Er is geen receptie en dit hostel bestaat blijkbaar alleen maar uit één Natalia en zes zogenaamde ‘dormrooms’. Grote ruimten met zoveel mogelijk stapelbedden, gevuld met reizigers. Lees: millennials die niet weten wat ze moeten met hun leven en daarom een paar maanden als vagebond door het leven gaan, voor ze aan een studie Rechten of Psychologie beginnen en de rest van hun leven in das en pak doorbrengen. Fantastisch. Ik kijk nog een keer rond in de mijne en iedereen zit in zijn eigen wereldje; met een boek, een reisdagboek, oortjes met muziek, driftig een backpack reorganiserend of me bijna panisch uitnodigend toe-glimlachend met ogen die zeggen ‘kijk ons hier nou zitten, helemaal los van de wereld, ons eigen dingetje aan het doen’. “Hé, jij bent nieuw”, klinkt het links naast me. “Ik ben…” – Ik onderbreek haar snel voor ze denkt dat hier een band te smeden valt. “Sorry, ik moet even weg.”
Ik vertrek naar buiten om aan de volle ruimte te ontsnappen. Het is nog altijd snikheet in de straten, merk ik zodra ik dezelfde weg naar buiten snel die we zojuist naar binnen aflegden en uit de schaduw van de hostel-villa stap. Ik plof veel liever op een bed nu, maar die behoefte geldt voor een tweepersoons bed in een eenpersoonskamer. Nu wil ik nog liever hier buiten in de stekehete zon rondbanjeren dan daarbinnen in dat zompige hok hangen.
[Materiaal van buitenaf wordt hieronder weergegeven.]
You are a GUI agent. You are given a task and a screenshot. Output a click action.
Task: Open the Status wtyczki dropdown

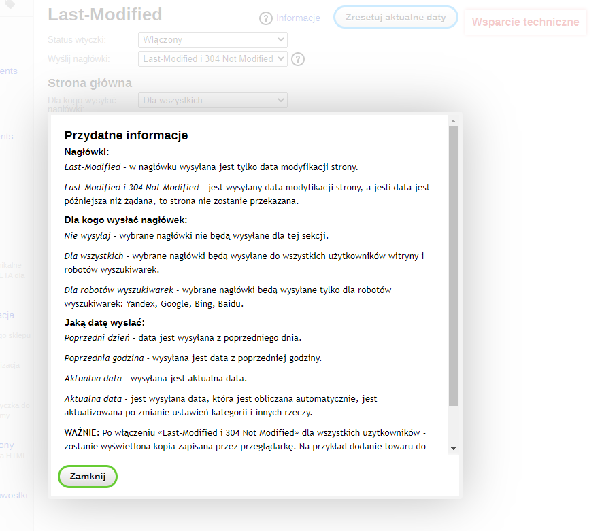click(212, 39)
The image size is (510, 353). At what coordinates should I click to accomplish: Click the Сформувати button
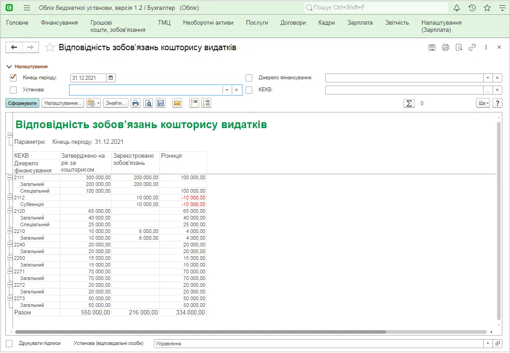pos(22,103)
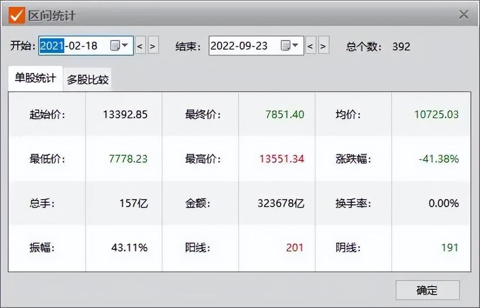Switch to the 多股比较 tab
Screen dimensions: 480x308
coord(88,80)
De straten zijn rustig. Verlaten, zelfs. Ik steek de straat van het hostel over om rechtstreeks richting mijn beloofde land te lopen. Richting het surfstrand. Met zijn diamantblauwe golven en een zacht heuvelende strand, zoals ik op de plaatjes zag. Dáár kwam ik voor!
Ik laat een zucht van verlichting ontsnappen vanwege mijn hervonden doelmatigheid en stap voorwaarts. Op een drafje bijna, om het allemaal van dichtbij te kunnen zien. Een paar honderd meter leg ik af om er te komen, terwijl het zweet over mijn rug gutst en mijn ogen onafgebroken naar het oneindige water aan de horizon staren. Ik doorkruis één grote strandparkeerplaats, skip de drukke surfschool aan het begin van de boulevard en passeer dan de verschillende übertoeristische tot überhipster barretjes. Met mijn slippers klets ik over de houten planken voorwaarts, rechtstreeks op de golven af, slechts nog van mij gescheiden door een bescheiden zandheuvel aan het eind van de boulevard.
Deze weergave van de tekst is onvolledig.